Bernd, are you really German?
I had been working closely for a few days at an integration workshop after an acquisition with a Mexican engineer who was at home in Texas. Obviously, I did not correspond to his expectation of a German chemist. He was surprised and might have thought I had a different cultural background. I took his question as a big compliment.
These observations regarding my flexibility in cultural terms have accompanied me during my professional career. Much of it was intuitive and knowledge and experience gained from an early stay abroad.
But then, on the way from plant manager to global production manager, I suddenly faced a significant challenge when I became responsible for production plants with employees from different countries and cultures across the globe. I took on a mix of different work cultures also, because the division had emerged from two different acquisitions.
I can still remember the painful personal realization that I did not live up to my own expectations in my new and global role. I had landed in a dead end.
Good advice was needed. An “Easter walk” with a mentor cleared the mind for a rethink. Not my job and I should be the focus, but my employees, who were spread from eight different nations around the globe.
A change of perspective was called for.
Another coaching session followed with a systemic constellation exercise – an eye-opener for looking at the situation from all the various angles. Thanks to Sonja Finn and the fact that we had enough sweets on the table when we ran out of wooden sticks.
And only then did I develop the concept for next year and the future. I called it Intercultural Leadership Excellence.
Learning was the order of the day. On-the-job. I had to summon up all my courage to trust and accept my own learning process, and accept to have to go through a valley of tears in my own development process.
My goal was to develop the ability to understand, value and trust my employees in their respective cultures and to be able to pass on these insights to my employees.
Start with PEOPLE and behaviors.
After accepting this strategy for myself, my task in the company now gave me a completely new meaning. Every day I learned – for the company and above all for myself. Pure motivation and joy.
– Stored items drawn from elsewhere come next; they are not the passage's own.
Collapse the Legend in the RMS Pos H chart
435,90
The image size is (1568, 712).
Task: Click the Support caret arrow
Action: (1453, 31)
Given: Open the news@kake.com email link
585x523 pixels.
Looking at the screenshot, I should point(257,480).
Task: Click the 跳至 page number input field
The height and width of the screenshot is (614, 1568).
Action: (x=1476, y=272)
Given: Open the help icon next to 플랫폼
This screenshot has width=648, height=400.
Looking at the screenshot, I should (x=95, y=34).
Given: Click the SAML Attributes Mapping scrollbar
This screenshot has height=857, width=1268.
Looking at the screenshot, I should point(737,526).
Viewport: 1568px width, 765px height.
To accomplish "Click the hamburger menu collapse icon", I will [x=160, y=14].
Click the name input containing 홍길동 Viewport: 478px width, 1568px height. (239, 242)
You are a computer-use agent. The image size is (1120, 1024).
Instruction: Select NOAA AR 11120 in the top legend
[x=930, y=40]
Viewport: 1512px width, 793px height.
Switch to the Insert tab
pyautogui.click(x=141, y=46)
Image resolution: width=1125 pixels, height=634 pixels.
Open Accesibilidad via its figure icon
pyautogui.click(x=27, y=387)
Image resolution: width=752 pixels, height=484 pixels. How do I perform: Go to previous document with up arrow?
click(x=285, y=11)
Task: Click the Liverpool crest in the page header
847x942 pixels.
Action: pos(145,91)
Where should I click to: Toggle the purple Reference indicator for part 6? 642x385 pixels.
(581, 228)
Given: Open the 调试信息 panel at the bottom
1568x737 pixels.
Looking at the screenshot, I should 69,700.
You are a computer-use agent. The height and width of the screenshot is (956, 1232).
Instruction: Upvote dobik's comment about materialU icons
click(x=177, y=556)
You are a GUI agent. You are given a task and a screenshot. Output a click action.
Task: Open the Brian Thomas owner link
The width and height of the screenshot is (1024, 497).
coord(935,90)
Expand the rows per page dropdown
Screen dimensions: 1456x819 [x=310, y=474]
- I read Richard D. Lewis, „When Cultures collide, Leading across Cultures“, and worked with his Three-Types-Model.
- I introduced specific cultural trainings (including for myself)
- I organized a physical meeting once a year so that the virtual conference calls got a real face and workshop elements could be used for intercultural exchange.
So, I had my intuition and brought knowledge and experience gained from an early stay abroad. But it wasn’t until I read Richard D. Lewis’ book – When Cultures collide, Leading across Cultures – that it fell like scales from my eyes.
Although understanding the risk of reinforcing stereotypes, Lewis’ three-types-model provided me with important insights into possible behaviors of the members of my global team. It gave me hints on how to develop steering elements to be taken into consideration, also during multinational team-meetings.
This model differentiates between three leadership / communication styles and maps those depending on cultural origin.
- Linear-Active, task-oriented highly organized planners
- Multi-Active, people-oriented loquacious inter-relators
- Reactive, accommodating and respect-oriented listeners
Zooming then into individual and personal styles of my team members, was a learning process, immensely exciting and personally very enriching. Since then, cultural trainings and workshop elements for intercultural exchange have been an integral part of the team building of my organizations. Some typical learnings are shown on the flipchart below.
And this was my pathway to success.
- Cultural Wisdom had to be developed in an exploratory way, not only in the bi-cultural relationship, but in the entire diverse team of different cultures. From China to U.S., from Singapore to Canada, from Spain to Sweden, Netherlands and Germany. Learn more about the importance of Cultural Wisdom in Chapter 4 of Furkan Karayel’s book “Inclusive Intelligence”.
- New behaviors, often contradictory to one’s own instilled, had to be applied and adapted to the situation. Be tolerant for ambiguities. If you like to get a deeper dive how to master respective transcultural challenges, I recommend the new book of Anna Fuchs, especially part III.
- Positions in the team had to be conveyable in a balanced way for everyone. For almost all of them, English was their second language. And that was a good thing. It helped. If you wonder why, I recommend stopping by the excellent LinkedIn posts of Jeff O’Dea and Shelley Purchon, allies to those whose first language isn’t English.
- And finally, side effects and interactions with other stakeholders, outside of the team, had to be taken into account.
The focus is on people in their respective environments.
And the results actually have spoken for themselves. I crafted my own job and found my true calling.
And today? The transfer of recent intercultural trends from research to practical use in business is still a gap to close, I believe. Have a look at recent posts by Anna Fuchs (Managing Transcultural Challenges), Robert Gibson (Bridge the Culture Gaps) and Peter Franklin et al. (Global Fitness for Global People), if you are interested in new developments in this field.
For your reflections, think through the following questions, if you like.
- How do you handle intercultural conversations?
- Can you switch between styles depending on the individual situation and the respective environment?
- What do you do when you end up in a dead end?